Parsl on Polaris
Parsl is a flexible and scalable parallel programming library for Python.
-- Parsl Documentation
For many applications, managing an ensemble of jobs into a workflow is a critical step that can easily become a performance bottleneck. Many tools exist to address this, of which parsl
is just one. On this page, we'll highlight some of the key pieces of information about parsl
that are relevant to Polaris. Parsl
is also extensively documented, has a dedicated Slack Channel, and a large community of users and developers beyond ALCF. We encourage you to engage with the parsl
community for support with parsl
specific questions, and for Polaris-specific questions or problems, please contact support@alcf.anl.gov.
Getting Parsl on Polaris
Polaris is newer than parsl
, and some changes to the source code were required to correctly use parsl
on Polaris. For that reason, on Polaris, a minimum parsl version of 1.3.0-dev
or higher is required on Polaris.
You can install parsl building off of the conda
modules. You have some flexibility in how you want to extend the conda
module to include parsl, but here is an example way to do it:
# Load the Conda Module (needed everytime you use parsl)
module load conda
conda activate
# Create a virtual env that uses the conda env as the system packages.
# Only do the next line on initial set up:
python -m venv --system-site-packages /path/to/your/virtualenv
# Load the virtual env (every time):
source /path/to/your/virtualenv/bin/activate
# Install parsl (only once)
pip install parsl==1.3.0.dev0
Using Parsl on Polaris
Parsl has a variety of system configurations available already, though as a new system, Polaris has not been included as of Fall 2022. As an example, we provide the configuration below:
from parsl.config import Config
# PBSPro is the right provider for Polaris:
from parsl.providers import PBSProProvider
# The high throughput executor is for scaling to HPC systems:
from parsl.executors import HighThroughputExecutor
# You can use the MPI launcher, but may want the Gnu Parallel launcher, see below
from parsl.launchers import MpiExecLauncher, GnuParallelLauncher
# address_by_hostname is best on polaris:
from parsl.addresses import address_by_hostname
# For checkpointing:
from parsl.utils import get_all_checkpoints
# Adjust your user-specific options here:
user_opts = {
"worker_init": "module load conda; conda activate; module load cray-hdf5; source /path/to/your/virtualenv/bin/activate",
"scheduler_options":"" ,
"account": "YOURACCOUNT",
"queue": "debug-scaling",
"walltime": "1:00:00",
"run_dir": "/lus/grand/projects/yourproject/yourrundir/"

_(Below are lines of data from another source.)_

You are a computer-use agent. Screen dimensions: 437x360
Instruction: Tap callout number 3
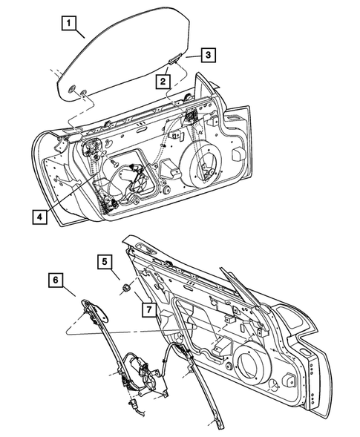tap(209, 54)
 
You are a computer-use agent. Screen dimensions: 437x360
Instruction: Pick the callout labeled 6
tap(56, 280)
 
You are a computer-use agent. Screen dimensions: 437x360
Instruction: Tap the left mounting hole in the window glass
tap(72, 90)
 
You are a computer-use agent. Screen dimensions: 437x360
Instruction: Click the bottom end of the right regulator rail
tap(220, 425)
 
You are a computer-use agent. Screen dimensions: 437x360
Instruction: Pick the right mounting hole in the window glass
tap(85, 93)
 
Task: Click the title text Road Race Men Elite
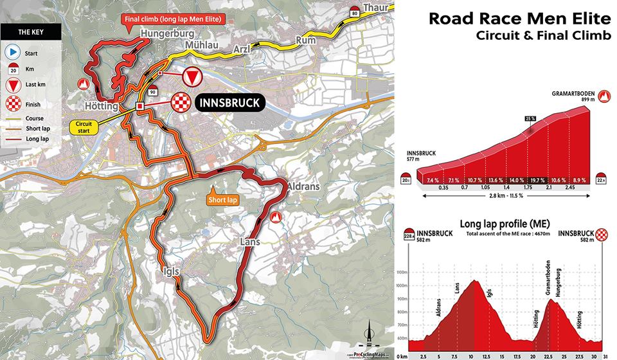(519, 17)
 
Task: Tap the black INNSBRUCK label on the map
(229, 103)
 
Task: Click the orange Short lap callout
(223, 201)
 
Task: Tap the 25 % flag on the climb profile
(530, 119)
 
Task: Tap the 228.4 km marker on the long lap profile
(407, 237)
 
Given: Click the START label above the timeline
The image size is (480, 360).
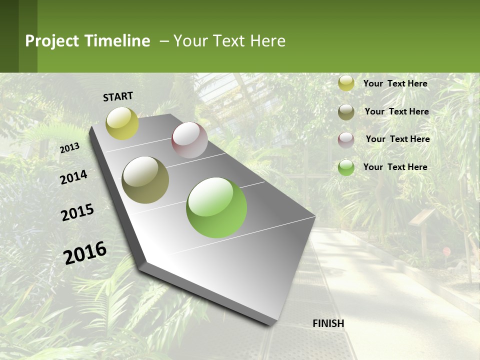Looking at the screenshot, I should [x=118, y=96].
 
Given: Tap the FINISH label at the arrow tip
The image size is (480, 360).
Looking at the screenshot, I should [x=328, y=324].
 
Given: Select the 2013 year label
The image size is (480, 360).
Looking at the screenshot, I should [x=70, y=148].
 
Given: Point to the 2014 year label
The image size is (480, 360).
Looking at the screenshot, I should [x=74, y=178].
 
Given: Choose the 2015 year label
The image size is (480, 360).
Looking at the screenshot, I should [x=78, y=212].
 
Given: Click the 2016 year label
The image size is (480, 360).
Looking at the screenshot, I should [x=85, y=252].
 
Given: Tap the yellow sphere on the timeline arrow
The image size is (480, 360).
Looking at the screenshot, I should [x=122, y=123].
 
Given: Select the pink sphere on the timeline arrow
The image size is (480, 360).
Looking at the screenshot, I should [x=190, y=140].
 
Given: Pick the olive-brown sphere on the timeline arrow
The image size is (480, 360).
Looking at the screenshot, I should [x=146, y=180].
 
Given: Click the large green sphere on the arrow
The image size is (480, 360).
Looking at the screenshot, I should [x=216, y=208].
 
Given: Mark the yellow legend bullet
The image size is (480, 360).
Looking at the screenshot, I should [x=346, y=84].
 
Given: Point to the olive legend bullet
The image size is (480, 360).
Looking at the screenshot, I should [x=346, y=112].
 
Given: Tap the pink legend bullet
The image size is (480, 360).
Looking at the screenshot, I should [x=346, y=140].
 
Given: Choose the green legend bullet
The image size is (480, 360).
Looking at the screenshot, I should [x=346, y=167].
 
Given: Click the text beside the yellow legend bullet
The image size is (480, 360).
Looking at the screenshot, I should [x=395, y=84].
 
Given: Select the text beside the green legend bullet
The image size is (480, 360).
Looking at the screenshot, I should [x=395, y=167].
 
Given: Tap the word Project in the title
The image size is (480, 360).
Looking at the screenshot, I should [x=52, y=41].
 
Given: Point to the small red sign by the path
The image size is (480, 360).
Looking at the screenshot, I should [x=446, y=252].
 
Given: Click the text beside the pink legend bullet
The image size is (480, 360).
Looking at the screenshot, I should [x=398, y=139].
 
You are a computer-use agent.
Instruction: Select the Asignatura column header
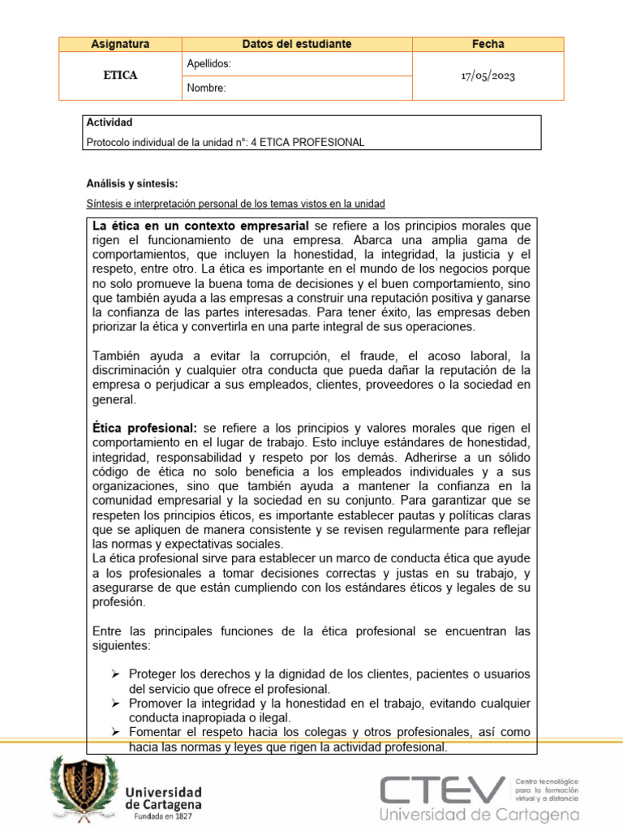[x=120, y=45]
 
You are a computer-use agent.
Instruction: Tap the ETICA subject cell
[x=120, y=75]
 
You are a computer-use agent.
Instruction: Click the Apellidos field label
[x=208, y=63]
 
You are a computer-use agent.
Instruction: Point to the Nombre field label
[x=206, y=88]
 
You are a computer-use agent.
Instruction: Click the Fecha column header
[x=488, y=45]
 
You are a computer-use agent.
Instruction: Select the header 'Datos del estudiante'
[x=297, y=45]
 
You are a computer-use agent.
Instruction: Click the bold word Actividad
[x=109, y=123]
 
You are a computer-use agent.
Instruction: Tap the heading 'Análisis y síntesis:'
[x=131, y=183]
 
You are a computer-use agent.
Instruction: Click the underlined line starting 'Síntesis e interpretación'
[x=235, y=203]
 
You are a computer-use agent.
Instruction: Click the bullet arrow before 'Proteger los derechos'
[x=116, y=675]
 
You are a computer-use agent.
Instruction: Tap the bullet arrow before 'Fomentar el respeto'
[x=116, y=733]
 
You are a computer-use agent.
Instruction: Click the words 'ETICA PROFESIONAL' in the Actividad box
[x=314, y=142]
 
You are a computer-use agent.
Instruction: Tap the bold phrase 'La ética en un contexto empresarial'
[x=200, y=225]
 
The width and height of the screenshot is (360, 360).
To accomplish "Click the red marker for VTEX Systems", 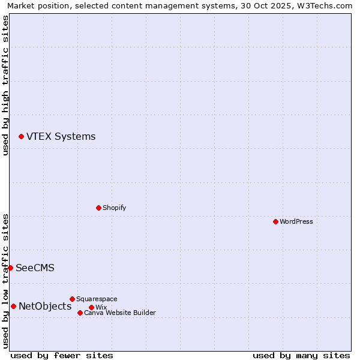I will (21, 137).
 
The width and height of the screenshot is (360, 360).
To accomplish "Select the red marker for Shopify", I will (98, 208).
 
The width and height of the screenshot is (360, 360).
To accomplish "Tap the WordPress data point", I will (275, 221).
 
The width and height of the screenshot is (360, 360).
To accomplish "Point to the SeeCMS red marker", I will (10, 268).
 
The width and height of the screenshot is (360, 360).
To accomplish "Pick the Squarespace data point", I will (72, 299).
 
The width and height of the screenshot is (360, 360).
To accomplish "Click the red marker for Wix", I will (91, 307).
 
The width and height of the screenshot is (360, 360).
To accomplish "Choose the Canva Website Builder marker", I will (80, 313).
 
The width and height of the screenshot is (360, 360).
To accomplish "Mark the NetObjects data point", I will (13, 307).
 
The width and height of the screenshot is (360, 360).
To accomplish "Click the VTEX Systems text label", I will (61, 137).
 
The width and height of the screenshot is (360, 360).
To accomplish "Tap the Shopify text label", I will (114, 208).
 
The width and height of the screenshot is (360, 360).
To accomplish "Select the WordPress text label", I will (296, 221).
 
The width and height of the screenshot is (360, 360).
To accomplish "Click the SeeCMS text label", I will (35, 268).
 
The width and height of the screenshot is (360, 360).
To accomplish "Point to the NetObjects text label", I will (45, 307).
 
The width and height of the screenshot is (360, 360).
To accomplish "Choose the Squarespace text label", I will (97, 299).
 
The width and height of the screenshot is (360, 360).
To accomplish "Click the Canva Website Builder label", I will (120, 313).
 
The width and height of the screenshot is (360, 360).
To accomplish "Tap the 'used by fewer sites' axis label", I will (62, 355).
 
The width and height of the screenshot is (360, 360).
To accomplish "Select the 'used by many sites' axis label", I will (301, 355).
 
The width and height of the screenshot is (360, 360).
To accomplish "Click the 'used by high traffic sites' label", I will (5, 85).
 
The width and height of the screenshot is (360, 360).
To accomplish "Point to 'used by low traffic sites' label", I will (5, 281).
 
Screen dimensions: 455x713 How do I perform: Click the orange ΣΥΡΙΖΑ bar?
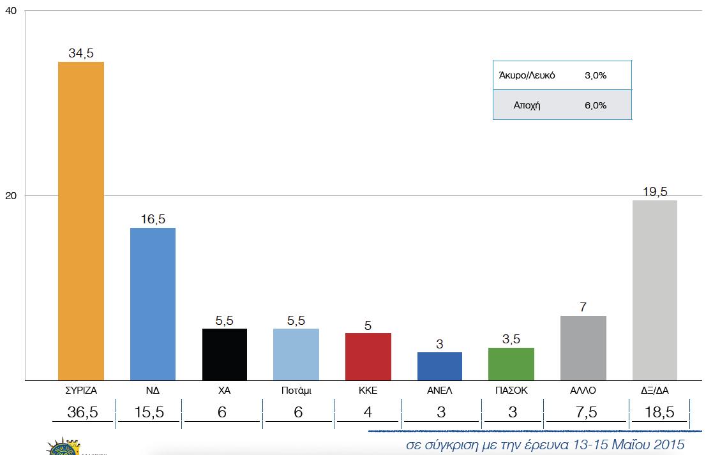pos(81,221)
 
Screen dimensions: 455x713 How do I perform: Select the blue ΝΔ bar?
pos(153,304)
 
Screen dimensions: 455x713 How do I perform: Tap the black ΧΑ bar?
pos(225,354)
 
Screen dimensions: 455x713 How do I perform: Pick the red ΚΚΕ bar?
pos(368,356)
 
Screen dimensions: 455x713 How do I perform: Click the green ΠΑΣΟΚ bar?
pos(511,364)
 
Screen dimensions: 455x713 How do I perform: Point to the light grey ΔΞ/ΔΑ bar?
pos(654,290)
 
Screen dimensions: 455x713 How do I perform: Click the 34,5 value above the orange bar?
pos(81,54)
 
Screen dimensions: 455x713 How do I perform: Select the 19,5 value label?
pos(654,192)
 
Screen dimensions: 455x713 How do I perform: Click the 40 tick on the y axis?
pos(10,12)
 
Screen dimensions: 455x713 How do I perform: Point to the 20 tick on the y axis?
pos(10,195)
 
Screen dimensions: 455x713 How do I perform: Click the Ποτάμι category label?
pos(296,390)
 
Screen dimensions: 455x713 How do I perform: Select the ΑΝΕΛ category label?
pos(439,390)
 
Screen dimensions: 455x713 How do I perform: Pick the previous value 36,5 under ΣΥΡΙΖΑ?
pos(82,412)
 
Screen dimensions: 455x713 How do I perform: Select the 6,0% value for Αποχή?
pos(595,105)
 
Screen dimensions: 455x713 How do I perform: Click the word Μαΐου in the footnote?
pos(626,444)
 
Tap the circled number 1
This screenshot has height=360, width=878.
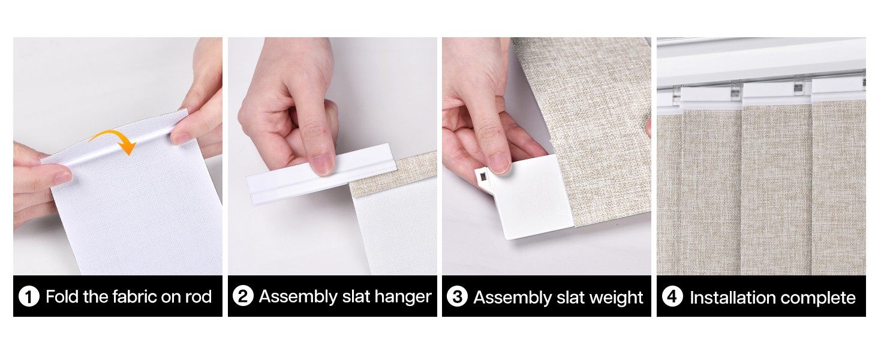[x=29, y=296]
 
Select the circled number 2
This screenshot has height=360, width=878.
[x=243, y=296]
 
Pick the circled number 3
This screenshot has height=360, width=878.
[x=457, y=296]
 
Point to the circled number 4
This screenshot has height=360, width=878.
[x=672, y=296]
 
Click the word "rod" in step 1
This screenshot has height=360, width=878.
[x=199, y=297]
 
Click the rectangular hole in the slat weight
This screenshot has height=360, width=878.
[x=483, y=177]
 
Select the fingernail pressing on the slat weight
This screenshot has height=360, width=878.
[x=500, y=163]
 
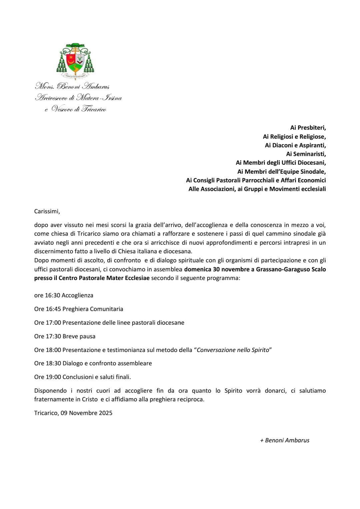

"nodes_per_block": 3, # think of a block as one job on polaris, so to run on the main queues, set this >= 10
"cpus_per_node": 32, # Up to 64 with multithreading
"strategy": simple,
}
checkpoints = get_all_checkpoints(user_opts["run_dir"])
print("Found the following checkpoints: ", checkpoints)
config = Config(
executors=[
HighThroughputExecutor(
label="htex",
heartbeat_period=15,
heartbeat_threshold=120,
worker_debug=True,
max_workers=user_opts["cpus_per_node"],
cores_per_worker=1, # How many workers per core dictacts total workers per node
address=address_by_hostname(),
cpu_affinity="alternating",
prefetch_capacity=0,
provider=PBSProProvider(
launcher=MpiExecLauncher(),
# Which launcher to use? Check out the note below for some details. Try MPI first!
# launcher=GnuParallelLauncher(),
account=user_opts["account"],
queue=user_opts["queue"],
select_options="ngpus=4",
# PBS directives (header lines): for array jobs pass '-J' option
scheduler_options=user_opts["scheduler_options"],
# Command to be run before starting a worker, such as:
worker_init=user_opts["worker_init"],
# number of compute nodes allocated for each block
nodes_per_block=user_opts["nodes_per_block"],
init_blocks=1,
min_blocks=0,
max_blocks=1, # Can increase more to have more parallel jobs
cpus_per_node=user_opts["cpus_per_node"],
walltime=user_opts["walltime"]
),
),
],
checkpoint_files = checkpoints,
run_dir=user_opts["run_dir"],
checkpoint_mode = 'task_exit',
strategy=user_opts["strategy"],
retries=2,
app_cache=True,
)
Special notes for Polaris
On Polaris, we are currently investigating a hang that occurs in some parallel applications. The hang occurs under these circumstances, as far as we can tell at this time:
- The application is launched on multiple nodes using mpi
.
- The application uses fork
on each node to spawn processes
- (Likely, but unconfirmed) the application has some aspect of locking involved, perhaps not visible to the user.
Under these circumstances, we have observed that rank 0 will proceed as far as possible, but ranks 1 to N will hang. For parsl
, which uses python.multiprocessing
(which calls fork
), hangs can occur for some workloads on remote ranks. In this case, you can install GNU Parallel
instead and use that as a launcher in parsl
- you can install it into the virtual env as parsl is involved above. This will circumvent the hang issue if your parsl
workloads require fork
calls.